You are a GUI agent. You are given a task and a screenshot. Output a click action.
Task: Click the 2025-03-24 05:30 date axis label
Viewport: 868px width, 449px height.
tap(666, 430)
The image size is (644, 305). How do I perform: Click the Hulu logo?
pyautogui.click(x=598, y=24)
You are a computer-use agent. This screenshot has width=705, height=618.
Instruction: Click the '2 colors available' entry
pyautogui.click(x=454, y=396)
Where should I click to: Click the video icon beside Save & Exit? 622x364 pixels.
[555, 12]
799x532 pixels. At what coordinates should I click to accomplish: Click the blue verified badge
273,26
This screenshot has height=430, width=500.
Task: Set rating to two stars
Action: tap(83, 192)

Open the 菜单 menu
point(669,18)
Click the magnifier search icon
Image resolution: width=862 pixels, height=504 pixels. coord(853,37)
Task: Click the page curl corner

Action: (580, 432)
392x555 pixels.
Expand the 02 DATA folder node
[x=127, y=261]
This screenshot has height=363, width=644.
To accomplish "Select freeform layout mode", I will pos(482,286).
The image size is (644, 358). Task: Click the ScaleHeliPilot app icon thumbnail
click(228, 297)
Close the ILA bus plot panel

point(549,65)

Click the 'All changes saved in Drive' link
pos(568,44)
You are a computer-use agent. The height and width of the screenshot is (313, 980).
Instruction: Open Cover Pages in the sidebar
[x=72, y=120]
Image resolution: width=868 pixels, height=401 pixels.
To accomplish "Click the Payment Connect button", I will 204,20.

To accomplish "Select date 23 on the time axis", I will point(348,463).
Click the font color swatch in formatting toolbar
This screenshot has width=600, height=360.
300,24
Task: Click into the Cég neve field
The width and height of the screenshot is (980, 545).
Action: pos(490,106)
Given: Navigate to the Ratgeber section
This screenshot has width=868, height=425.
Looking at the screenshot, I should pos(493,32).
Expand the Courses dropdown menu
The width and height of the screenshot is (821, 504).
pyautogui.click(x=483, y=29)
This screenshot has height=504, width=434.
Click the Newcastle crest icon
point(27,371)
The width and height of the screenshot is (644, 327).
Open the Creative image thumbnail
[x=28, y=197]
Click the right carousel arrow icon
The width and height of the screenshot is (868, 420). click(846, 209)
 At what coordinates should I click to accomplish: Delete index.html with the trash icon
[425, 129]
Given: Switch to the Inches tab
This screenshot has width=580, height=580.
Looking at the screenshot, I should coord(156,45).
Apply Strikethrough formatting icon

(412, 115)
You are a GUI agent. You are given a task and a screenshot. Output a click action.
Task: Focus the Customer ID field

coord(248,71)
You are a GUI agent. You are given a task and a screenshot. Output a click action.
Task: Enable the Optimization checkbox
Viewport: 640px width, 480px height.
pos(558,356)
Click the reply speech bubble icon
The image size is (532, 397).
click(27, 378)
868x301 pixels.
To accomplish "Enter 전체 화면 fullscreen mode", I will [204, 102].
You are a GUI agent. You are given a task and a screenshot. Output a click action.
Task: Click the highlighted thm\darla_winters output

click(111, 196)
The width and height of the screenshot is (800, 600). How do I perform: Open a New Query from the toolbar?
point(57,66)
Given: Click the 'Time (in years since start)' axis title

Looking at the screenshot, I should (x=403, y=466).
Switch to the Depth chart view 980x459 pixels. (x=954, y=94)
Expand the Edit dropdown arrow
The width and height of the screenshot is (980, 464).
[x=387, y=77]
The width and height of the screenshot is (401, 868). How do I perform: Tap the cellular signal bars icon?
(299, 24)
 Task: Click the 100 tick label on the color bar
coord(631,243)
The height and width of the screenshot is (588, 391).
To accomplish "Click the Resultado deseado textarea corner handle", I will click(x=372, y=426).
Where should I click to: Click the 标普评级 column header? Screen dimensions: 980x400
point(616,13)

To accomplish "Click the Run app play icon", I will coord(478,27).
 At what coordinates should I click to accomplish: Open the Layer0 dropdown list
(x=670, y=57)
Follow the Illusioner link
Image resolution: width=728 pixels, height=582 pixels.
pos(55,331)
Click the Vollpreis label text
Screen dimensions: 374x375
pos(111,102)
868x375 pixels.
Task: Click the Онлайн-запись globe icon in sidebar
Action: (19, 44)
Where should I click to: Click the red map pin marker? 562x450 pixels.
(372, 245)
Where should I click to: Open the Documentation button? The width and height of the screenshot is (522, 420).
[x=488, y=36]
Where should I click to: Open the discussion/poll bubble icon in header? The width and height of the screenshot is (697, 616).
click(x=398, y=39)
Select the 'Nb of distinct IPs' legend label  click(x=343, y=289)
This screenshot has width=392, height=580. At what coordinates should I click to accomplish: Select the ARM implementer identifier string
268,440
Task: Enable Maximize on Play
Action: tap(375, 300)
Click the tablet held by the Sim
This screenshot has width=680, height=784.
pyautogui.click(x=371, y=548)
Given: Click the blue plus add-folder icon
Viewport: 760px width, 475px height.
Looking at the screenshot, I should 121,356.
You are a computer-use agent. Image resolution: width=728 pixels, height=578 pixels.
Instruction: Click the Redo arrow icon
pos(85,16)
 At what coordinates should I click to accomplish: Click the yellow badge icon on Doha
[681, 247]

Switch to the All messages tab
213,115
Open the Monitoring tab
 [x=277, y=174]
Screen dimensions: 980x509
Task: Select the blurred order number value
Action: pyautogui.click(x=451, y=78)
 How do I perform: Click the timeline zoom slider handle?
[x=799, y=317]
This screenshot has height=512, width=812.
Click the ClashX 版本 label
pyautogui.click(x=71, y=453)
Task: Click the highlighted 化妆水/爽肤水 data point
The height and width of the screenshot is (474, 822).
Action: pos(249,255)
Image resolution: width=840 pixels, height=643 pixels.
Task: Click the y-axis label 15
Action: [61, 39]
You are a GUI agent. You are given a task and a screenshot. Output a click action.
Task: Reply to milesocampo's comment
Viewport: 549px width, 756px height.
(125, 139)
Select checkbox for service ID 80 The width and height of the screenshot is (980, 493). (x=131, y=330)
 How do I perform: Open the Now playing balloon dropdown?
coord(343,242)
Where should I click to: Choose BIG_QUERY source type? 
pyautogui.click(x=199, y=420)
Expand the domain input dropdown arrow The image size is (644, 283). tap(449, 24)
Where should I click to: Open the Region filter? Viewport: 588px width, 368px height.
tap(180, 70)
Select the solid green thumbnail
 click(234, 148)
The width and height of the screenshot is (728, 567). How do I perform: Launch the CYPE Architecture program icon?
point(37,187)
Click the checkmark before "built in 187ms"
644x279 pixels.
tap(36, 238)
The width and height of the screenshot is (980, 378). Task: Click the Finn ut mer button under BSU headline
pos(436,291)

++++++

Restate the listing in full, preserving every word.

Task result:
You are a GUI agent. You are given a task and a screenshot. Output a click action.
Task: Click the 2025-03-24 05:30 date axis label
Viewport: 868px width, 449px height.
tap(666, 430)
The image size is (644, 305). How do I perform: Click the Hulu logo?
pyautogui.click(x=598, y=24)
You are a computer-use agent. This screenshot has width=705, height=618.
Instruction: Click the '2 colors available' entry
pyautogui.click(x=454, y=396)
Where should I click to: Click the video icon beside Save & Exit? 622x364 pixels.
[555, 12]
799x532 pixels. At what coordinates should I click to accomplish: Click the blue verified badge
273,26
This screenshot has height=430, width=500.
Task: Set rating to two stars
Action: tap(83, 192)

Open the 菜单 menu
point(669,18)
Click the magnifier search icon
Image resolution: width=862 pixels, height=504 pixels. coord(853,37)
Task: Click the page curl corner

Action: (580, 432)
392x555 pixels.
Expand the 02 DATA folder node
[x=127, y=261]
This screenshot has height=363, width=644.
To accomplish "Select freeform layout mode", I will pos(482,286).
The image size is (644, 358). Task: Click the ScaleHeliPilot app icon thumbnail
click(228, 297)
Close the ILA bus plot panel

point(549,65)

Click the 'All changes saved in Drive' link
pos(568,44)
You are a computer-use agent. The height and width of the screenshot is (313, 980).
Instruction: Open Cover Pages in the sidebar
[x=72, y=120]
Image resolution: width=868 pixels, height=401 pixels.
To accomplish "Click the Payment Connect button", I will 204,20.

To accomplish "Select date 23 on the time axis", I will point(348,463).
Click the font color swatch in formatting toolbar
This screenshot has width=600, height=360.
300,24
Task: Click into the Cég neve field
The width and height of the screenshot is (980, 545).
Action: pos(490,106)
Given: Navigate to the Ratgeber section
This screenshot has width=868, height=425.
Looking at the screenshot, I should pos(493,32).
Expand the Courses dropdown menu
The width and height of the screenshot is (821, 504).
pyautogui.click(x=483, y=29)
This screenshot has height=504, width=434.
Click the Newcastle crest icon
point(27,371)
The width and height of the screenshot is (644, 327).
Open the Creative image thumbnail
[x=28, y=197]
Click the right carousel arrow icon
The width and height of the screenshot is (868, 420). click(846, 209)
 At what coordinates should I click to accomplish: Delete index.html with the trash icon
[425, 129]
Given: Switch to the Inches tab
This screenshot has width=580, height=580.
Looking at the screenshot, I should coord(156,45).
Apply Strikethrough formatting icon

(412, 115)
You are a GUI agent. You are given a task and a screenshot. Output a click action.
Task: Focus the Customer ID field

coord(248,71)
You are a GUI agent. You are given a task and a screenshot. Output a click action.
Task: Enable the Optimization checkbox
Viewport: 640px width, 480px height.
pos(558,356)
Click the reply speech bubble icon
The image size is (532, 397).
click(27, 378)
868x301 pixels.
To accomplish "Enter 전체 화면 fullscreen mode", I will [204, 102].
You are a GUI agent. You are given a task and a screenshot. Output a click action.
Task: Click the highlighted thm\darla_winters output

click(111, 196)
The width and height of the screenshot is (800, 600). How do I perform: Open a New Query from the toolbar?
point(57,66)
Given: Click the 'Time (in years since start)' axis title

Looking at the screenshot, I should (x=403, y=466).
Switch to the Depth chart view 980x459 pixels. (x=954, y=94)
Expand the Edit dropdown arrow
The width and height of the screenshot is (980, 464).
[x=387, y=77]
The width and height of the screenshot is (401, 868). How do I perform: Tap the cellular signal bars icon?
(299, 24)
 Task: Click the 100 tick label on the color bar
coord(631,243)
The height and width of the screenshot is (588, 391).
To accomplish "Click the Resultado deseado textarea corner handle", I will click(x=372, y=426).
Where should I click to: Click the 标普评级 column header? Screen dimensions: 980x400
point(616,13)

To accomplish "Click the Run app play icon", I will coord(478,27).
 At what coordinates should I click to accomplish: Open the Layer0 dropdown list
(x=670, y=57)
Follow the Illusioner link
Image resolution: width=728 pixels, height=582 pixels.
pos(55,331)
Click the Vollpreis label text
Screen dimensions: 374x375
pos(111,102)
868x375 pixels.
Task: Click the Онлайн-запись globe icon in sidebar
Action: (19, 44)
Where should I click to: Click the red map pin marker? 562x450 pixels.
(372, 245)
Where should I click to: Open the Documentation button? The width and height of the screenshot is (522, 420).
[x=488, y=36]
Where should I click to: Open the discussion/poll bubble icon in header? The width and height of the screenshot is (697, 616).
click(x=398, y=39)
Select the 'Nb of distinct IPs' legend label  click(x=343, y=289)
This screenshot has width=392, height=580. At what coordinates should I click to accomplish: Select the ARM implementer identifier string
268,440
Task: Enable Maximize on Play
Action: tap(375, 300)
Click the tablet held by the Sim
This screenshot has width=680, height=784.
pyautogui.click(x=371, y=548)
Given: Click the blue plus add-folder icon
Viewport: 760px width, 475px height.
Looking at the screenshot, I should 121,356.
You are a computer-use agent. Image resolution: width=728 pixels, height=578 pixels.
Instruction: Click the Redo arrow icon
pos(85,16)
 At what coordinates should I click to accomplish: Click the yellow badge icon on Doha
[681, 247]

Switch to the All messages tab
213,115
Open the Monitoring tab
 [x=277, y=174]
Screen dimensions: 980x509
Task: Select the blurred order number value
Action: pyautogui.click(x=451, y=78)
 How do I perform: Click the timeline zoom slider handle?
[x=799, y=317]
This screenshot has height=512, width=812.
Click the ClashX 版本 label
pyautogui.click(x=71, y=453)
Task: Click the highlighted 化妆水/爽肤水 data point
The height and width of the screenshot is (474, 822).
Action: pos(249,255)
Image resolution: width=840 pixels, height=643 pixels.
Task: Click the y-axis label 15
Action: [61, 39]
You are a GUI agent. You are given a task and a screenshot. Output a click action.
Task: Reply to milesocampo's comment
Viewport: 549px width, 756px height.
(125, 139)
Select checkbox for service ID 80 The width and height of the screenshot is (980, 493). (x=131, y=330)
 How do I perform: Open the Now playing balloon dropdown?
coord(343,242)
Where should I click to: Choose BIG_QUERY source type? 
pyautogui.click(x=199, y=420)
Expand the domain input dropdown arrow The image size is (644, 283). tap(449, 24)
Where should I click to: Open the Region filter? Viewport: 588px width, 368px height.
tap(180, 70)
Select the solid green thumbnail
 click(234, 148)
The width and height of the screenshot is (728, 567). How do I perform: Launch the CYPE Architecture program icon?
point(37,187)
Click the checkmark before "built in 187ms"
644x279 pixels.
tap(36, 238)
The width and height of the screenshot is (980, 378). Task: Click the Finn ut mer button under BSU headline
pos(436,291)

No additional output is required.